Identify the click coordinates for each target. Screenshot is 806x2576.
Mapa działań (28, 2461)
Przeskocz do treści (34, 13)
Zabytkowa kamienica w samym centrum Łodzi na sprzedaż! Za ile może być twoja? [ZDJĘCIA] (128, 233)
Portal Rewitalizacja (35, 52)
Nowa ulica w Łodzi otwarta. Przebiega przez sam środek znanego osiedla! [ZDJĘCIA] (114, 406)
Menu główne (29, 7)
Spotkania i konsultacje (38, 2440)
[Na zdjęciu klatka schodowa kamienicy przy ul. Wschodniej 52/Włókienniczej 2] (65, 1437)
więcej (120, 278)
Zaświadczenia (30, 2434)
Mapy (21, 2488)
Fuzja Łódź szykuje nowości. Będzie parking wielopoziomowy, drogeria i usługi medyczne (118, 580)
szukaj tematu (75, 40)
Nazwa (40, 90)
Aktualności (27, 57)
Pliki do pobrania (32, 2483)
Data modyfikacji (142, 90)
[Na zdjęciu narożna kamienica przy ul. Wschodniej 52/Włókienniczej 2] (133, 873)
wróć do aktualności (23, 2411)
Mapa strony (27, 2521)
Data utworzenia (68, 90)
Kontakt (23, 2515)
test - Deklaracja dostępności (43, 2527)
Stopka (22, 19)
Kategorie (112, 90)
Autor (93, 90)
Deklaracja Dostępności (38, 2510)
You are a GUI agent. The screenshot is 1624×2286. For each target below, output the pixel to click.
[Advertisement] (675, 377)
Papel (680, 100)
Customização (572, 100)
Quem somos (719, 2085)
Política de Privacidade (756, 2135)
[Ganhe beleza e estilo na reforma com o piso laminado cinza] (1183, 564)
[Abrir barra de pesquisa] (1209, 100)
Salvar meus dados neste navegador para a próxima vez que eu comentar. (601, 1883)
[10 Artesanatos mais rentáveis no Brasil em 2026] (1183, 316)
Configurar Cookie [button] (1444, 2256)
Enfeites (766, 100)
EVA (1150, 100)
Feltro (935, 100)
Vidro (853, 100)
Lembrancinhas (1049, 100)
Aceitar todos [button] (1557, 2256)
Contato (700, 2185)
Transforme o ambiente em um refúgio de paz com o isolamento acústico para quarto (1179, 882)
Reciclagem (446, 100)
·····
#### What is expected:
Set down the whole of the material, exactly.

#### Exercise answer:
Identify the click coordinates for each target. Screenshot is 806x2576.
Mapa działań (28, 2461)
Przeskocz do treści (34, 13)
Zabytkowa kamienica w samym centrum Łodzi na sprzedaż! Za ile może być twoja? [ZDJĘCIA] (128, 233)
Portal Rewitalizacja (35, 52)
Nowa ulica w Łodzi otwarta. Przebiega przez sam środek znanego osiedla! [ZDJĘCIA] (114, 406)
Menu główne (29, 7)
Spotkania i konsultacje (38, 2440)
[Na zdjęciu klatka schodowa kamienicy przy ul. Wschodniej 52/Włókienniczej 2] (65, 1437)
więcej (120, 278)
Zaświadczenia (30, 2434)
Mapy (21, 2488)
Fuzja Łódź szykuje nowości. Będzie parking wielopoziomowy, drogeria i usługi medyczne (118, 580)
szukaj tematu (75, 40)
Nazwa (40, 90)
Aktualności (27, 57)
Pliki do pobrania (32, 2483)
Data modyfikacji (142, 90)
[Na zdjęciu narożna kamienica przy ul. Wschodniej 52/Włókienniczej 2] (133, 873)
wróć do aktualności (23, 2411)
Mapa strony (27, 2521)
Data utworzenia (68, 90)
Kontakt (23, 2515)
test - Deklaracja dostępności (43, 2527)
Stopka (22, 19)
Kategorie (112, 90)
Autor (93, 90)
Deklaracja Dostępności (38, 2510)
You are a GUI agent. The screenshot is 1624×2286. For each target below, output the pixel to click.
[Advertisement] (675, 377)
Papel (680, 100)
Customização (572, 100)
Quem somos (719, 2085)
Política de Privacidade (756, 2135)
[Ganhe beleza e estilo na reforma com o piso laminado cinza] (1183, 564)
[Abrir barra de pesquisa] (1209, 100)
Salvar meus dados neste navegador para a próxima vez que eu comentar. (601, 1883)
[10 Artesanatos mais rentáveis no Brasil em 2026] (1183, 316)
Configurar Cookie [button] (1444, 2256)
Enfeites (766, 100)
EVA (1150, 100)
Feltro (935, 100)
Vidro (853, 100)
Lembrancinhas (1049, 100)
Aceitar todos [button] (1557, 2256)
Contato (700, 2185)
Transforme o ambiente em um refúgio de paz com o isolamento acústico para quarto (1179, 882)
Reciclagem (446, 100)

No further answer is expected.